Eruption of the poor
Over the last period, there has been an ebb in the movement of the working class. To put it more correctly, the advanced guard of the working class has pulled back from a stormy period of intense struggle. A certain level of tiredness has set in. At the same time, the workers are desperately holding on in an economic crisis that has wreaked havoc on living standards. They are receiving the blows with the hope that the storm will soon subside. In the absence of a real revolutionary leadership, this is only natural. The ANC and SACP, which are the traditional organisations of the working class historically, were in government carrying out the bosses’ attacks on their behalf. Other organisations such as NUMSA failed to provide a revolutionary alternative, despite being in a prime position to do so. The same goes for the EFF.
As the floodtide of class struggle receded from 2013 onwards, we have seen other layers go onto battle. There was the marvellous Fees Must Fall movement of the students, which revealed the revolutionary mood amongst the youth. It won some important concessions, however these have since been undermined, and the burden of paying for them has been placed on the shoulders of other layers of the working class. The main problem was that the movement did not connect with the general working-class movement – although the student movement did make some contact with workers fighting against outsourcing. Thus, the struggle remained a purely student movement, isolated from the general struggle against South African capitalism.

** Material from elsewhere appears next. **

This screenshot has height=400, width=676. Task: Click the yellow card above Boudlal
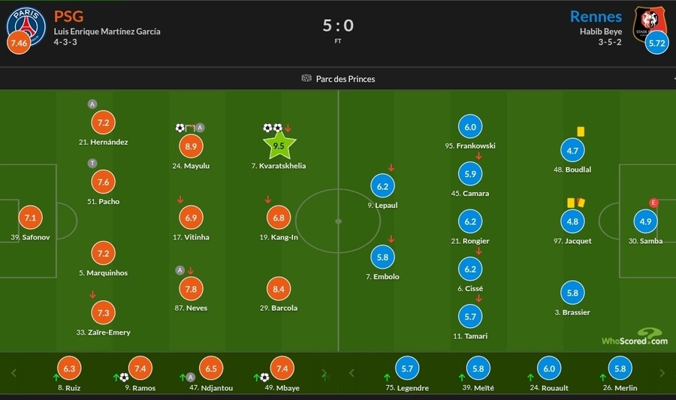(580, 131)
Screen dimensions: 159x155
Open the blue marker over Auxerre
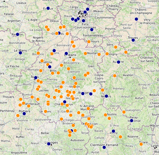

Students are an important auxiliary force to the workers. But the struggle of the students is no substitute for the struggle of the workers. The limitations of a purely student struggle could be seen at the height of the Fees Must Fall movement, where, despite all the talk of “total shutdowns”, nothing really was shut down other than the university campuses. The economy still functioned normally. The banks operated, the mines worked unhindered, the factories ran and the supermarkets were open. Only the working class could have shut down the economy and threatened the bosses where it really hurts – their profits.
In the absence of a major push over the last few years from the advanced workers, other elements have come to the fore, such as an upsurge in community protests of the urban poor and other more backward layers. The riots of the last few days are part of the same phenomenon.
These riots are a serious warning to the ruling class. They are a sign of the deep-seated anger and rage that is bubbling just beneath the surface, which is waiting for an outlet. The capitalist crisis has already produced revolutions, mass demonstrations, strikes and general strikes in one country after another. This is part of the same process.
But ultimately these riots will lead to a blind alley. The destruction of malls, supermarkets and shopping centres will do absolutely nothing to solve the problems of the working class and the poor people in society. In fact, it will harm workers who have been caught up in the destruction. Some businesses may close down, leading to more job losses. The main victims will be the poor people and the rioters themselves. The poor will remain poor after the riots are over. It also gives the state and the media the excuse to criminalise the poor and demonise everyone who fights for a revolutionary way out. In fact, these riots are expressions of impotent rage. The solution to the crisis of South African society is not to destroy supermarkets but to take them over together with the rest of the commanding heights of the economy under the democratic control and management of the working class.